WHAT YOU NEED TO DO
Working through the entries below, find how many lines include the string "computer"; give only that number.

(Stored data entries)
════════════════

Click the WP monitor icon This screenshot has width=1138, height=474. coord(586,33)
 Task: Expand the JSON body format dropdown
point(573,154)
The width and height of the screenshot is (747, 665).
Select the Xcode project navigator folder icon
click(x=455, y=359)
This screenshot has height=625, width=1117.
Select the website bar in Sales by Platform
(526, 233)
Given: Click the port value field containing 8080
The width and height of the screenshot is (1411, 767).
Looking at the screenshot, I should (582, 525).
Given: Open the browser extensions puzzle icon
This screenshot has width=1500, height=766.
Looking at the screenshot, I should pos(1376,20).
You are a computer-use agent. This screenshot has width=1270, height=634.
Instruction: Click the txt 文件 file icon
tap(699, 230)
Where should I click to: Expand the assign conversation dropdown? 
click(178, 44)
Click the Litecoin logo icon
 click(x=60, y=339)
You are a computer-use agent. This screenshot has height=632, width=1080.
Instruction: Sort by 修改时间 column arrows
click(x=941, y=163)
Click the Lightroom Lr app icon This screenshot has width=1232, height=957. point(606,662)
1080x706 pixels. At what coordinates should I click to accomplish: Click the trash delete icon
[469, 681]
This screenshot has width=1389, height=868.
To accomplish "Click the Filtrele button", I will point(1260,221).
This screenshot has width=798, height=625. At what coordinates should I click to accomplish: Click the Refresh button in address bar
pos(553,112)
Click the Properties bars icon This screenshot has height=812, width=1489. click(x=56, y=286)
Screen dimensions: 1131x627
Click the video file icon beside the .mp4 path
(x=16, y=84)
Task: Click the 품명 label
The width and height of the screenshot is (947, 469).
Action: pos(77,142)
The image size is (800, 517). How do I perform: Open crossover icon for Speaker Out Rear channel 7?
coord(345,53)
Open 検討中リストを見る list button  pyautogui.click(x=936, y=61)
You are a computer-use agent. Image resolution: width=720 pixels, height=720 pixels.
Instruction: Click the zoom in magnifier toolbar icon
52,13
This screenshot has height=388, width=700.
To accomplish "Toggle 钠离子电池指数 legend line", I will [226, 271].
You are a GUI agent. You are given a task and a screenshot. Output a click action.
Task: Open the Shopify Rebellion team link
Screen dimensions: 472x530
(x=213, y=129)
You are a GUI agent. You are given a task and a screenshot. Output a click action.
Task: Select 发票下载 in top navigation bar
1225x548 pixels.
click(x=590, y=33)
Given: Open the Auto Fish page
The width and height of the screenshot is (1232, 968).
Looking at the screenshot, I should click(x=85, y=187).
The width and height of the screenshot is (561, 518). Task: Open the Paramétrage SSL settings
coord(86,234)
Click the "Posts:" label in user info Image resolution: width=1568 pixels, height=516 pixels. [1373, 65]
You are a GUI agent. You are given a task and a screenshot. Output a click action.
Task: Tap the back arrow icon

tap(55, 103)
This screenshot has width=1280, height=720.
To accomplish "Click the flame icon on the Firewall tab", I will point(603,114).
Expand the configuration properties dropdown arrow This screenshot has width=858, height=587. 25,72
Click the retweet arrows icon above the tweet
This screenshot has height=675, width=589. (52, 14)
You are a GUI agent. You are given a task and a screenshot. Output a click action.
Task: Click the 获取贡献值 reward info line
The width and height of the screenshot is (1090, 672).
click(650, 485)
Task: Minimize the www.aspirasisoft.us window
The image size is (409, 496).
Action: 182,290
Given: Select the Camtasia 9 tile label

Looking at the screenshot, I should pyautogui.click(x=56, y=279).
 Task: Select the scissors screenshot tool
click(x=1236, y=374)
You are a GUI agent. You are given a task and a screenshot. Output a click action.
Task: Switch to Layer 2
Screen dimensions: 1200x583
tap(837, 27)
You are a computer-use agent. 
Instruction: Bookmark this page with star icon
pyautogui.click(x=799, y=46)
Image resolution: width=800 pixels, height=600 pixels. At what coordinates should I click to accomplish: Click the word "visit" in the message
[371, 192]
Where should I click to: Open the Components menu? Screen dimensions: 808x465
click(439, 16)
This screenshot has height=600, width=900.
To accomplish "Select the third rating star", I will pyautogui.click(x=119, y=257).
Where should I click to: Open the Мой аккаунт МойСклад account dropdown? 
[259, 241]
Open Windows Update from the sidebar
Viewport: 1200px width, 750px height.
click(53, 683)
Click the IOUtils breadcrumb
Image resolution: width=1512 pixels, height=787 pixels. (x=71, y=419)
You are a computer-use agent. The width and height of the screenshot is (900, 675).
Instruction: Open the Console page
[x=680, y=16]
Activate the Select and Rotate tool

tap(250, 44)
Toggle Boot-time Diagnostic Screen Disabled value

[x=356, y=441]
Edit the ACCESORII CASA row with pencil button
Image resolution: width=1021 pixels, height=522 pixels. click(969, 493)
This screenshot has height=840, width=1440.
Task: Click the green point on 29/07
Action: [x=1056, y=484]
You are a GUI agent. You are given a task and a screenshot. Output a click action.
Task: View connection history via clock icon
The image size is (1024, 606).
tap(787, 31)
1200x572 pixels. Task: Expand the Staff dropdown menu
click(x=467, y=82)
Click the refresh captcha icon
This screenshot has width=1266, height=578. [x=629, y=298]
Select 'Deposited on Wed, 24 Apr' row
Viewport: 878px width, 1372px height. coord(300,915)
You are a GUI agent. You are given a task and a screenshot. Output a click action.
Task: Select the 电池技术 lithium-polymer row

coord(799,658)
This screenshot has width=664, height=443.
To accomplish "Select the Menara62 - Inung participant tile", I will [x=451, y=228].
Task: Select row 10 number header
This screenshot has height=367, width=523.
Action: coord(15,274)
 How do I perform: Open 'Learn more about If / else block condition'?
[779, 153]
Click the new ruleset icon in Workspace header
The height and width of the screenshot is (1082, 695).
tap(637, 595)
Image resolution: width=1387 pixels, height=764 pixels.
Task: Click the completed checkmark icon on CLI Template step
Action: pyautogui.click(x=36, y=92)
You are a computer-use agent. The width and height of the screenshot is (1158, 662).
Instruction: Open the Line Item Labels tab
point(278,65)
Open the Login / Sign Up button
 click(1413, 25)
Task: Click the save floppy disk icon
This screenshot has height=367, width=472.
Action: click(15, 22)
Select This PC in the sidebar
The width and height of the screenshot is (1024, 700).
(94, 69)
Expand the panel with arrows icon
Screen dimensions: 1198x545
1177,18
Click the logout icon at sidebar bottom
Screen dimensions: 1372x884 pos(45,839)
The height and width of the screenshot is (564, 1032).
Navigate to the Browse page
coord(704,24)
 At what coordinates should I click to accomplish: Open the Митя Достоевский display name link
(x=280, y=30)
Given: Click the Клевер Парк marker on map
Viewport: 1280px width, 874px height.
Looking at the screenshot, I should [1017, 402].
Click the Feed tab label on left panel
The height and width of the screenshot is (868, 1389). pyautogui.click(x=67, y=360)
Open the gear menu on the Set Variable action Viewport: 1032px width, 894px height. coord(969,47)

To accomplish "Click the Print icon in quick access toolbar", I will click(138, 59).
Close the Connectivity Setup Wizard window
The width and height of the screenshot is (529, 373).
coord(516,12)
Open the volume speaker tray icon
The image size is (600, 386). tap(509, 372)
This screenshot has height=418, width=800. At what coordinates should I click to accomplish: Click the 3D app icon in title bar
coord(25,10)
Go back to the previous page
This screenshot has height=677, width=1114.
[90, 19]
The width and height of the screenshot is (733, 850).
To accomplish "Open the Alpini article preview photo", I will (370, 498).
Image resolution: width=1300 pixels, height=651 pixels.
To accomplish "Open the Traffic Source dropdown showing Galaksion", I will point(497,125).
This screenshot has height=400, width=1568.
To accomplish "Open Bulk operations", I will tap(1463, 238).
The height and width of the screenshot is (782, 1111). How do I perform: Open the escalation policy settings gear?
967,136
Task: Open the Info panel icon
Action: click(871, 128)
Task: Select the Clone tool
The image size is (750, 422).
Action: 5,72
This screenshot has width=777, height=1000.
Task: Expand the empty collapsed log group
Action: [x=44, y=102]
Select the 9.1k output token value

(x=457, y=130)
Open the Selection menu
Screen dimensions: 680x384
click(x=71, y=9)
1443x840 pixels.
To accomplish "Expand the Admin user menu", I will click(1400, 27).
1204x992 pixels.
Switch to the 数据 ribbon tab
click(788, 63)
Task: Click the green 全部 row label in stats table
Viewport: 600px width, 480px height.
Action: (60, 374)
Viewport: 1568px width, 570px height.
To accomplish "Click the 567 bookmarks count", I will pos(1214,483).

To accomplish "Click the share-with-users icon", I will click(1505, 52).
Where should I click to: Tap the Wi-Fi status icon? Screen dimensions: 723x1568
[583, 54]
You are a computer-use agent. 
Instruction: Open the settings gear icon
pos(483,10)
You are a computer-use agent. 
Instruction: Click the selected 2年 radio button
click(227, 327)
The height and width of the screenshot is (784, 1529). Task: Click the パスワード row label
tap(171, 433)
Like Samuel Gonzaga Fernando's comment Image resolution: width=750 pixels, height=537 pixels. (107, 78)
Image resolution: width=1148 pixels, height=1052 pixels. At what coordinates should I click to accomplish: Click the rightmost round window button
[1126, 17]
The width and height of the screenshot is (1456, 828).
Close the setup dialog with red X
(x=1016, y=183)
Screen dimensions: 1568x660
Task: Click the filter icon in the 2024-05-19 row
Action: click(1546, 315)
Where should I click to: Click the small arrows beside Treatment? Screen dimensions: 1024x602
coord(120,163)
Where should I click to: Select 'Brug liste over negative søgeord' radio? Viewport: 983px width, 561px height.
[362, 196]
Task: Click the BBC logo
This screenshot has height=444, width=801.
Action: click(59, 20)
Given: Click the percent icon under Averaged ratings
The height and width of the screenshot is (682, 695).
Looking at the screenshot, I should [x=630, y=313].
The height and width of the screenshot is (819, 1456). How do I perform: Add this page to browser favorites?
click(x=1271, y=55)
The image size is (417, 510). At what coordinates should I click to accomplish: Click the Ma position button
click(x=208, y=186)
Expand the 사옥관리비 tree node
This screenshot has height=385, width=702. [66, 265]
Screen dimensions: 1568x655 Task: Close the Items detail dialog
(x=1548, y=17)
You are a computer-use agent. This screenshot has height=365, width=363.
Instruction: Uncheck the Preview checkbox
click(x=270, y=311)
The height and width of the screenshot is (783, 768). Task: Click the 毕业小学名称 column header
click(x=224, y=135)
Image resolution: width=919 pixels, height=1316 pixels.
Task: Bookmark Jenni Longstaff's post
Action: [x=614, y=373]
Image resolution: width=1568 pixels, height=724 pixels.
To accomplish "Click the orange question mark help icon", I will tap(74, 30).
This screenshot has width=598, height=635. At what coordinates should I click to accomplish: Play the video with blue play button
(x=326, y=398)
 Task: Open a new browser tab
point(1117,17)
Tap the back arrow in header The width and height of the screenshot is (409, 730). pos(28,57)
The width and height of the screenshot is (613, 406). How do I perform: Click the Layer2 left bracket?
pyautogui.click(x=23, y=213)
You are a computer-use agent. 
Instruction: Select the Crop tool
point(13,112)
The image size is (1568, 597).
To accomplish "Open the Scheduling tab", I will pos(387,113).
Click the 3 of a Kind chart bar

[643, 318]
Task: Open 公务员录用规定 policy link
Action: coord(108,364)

════════════════

TASK OUTPUT
10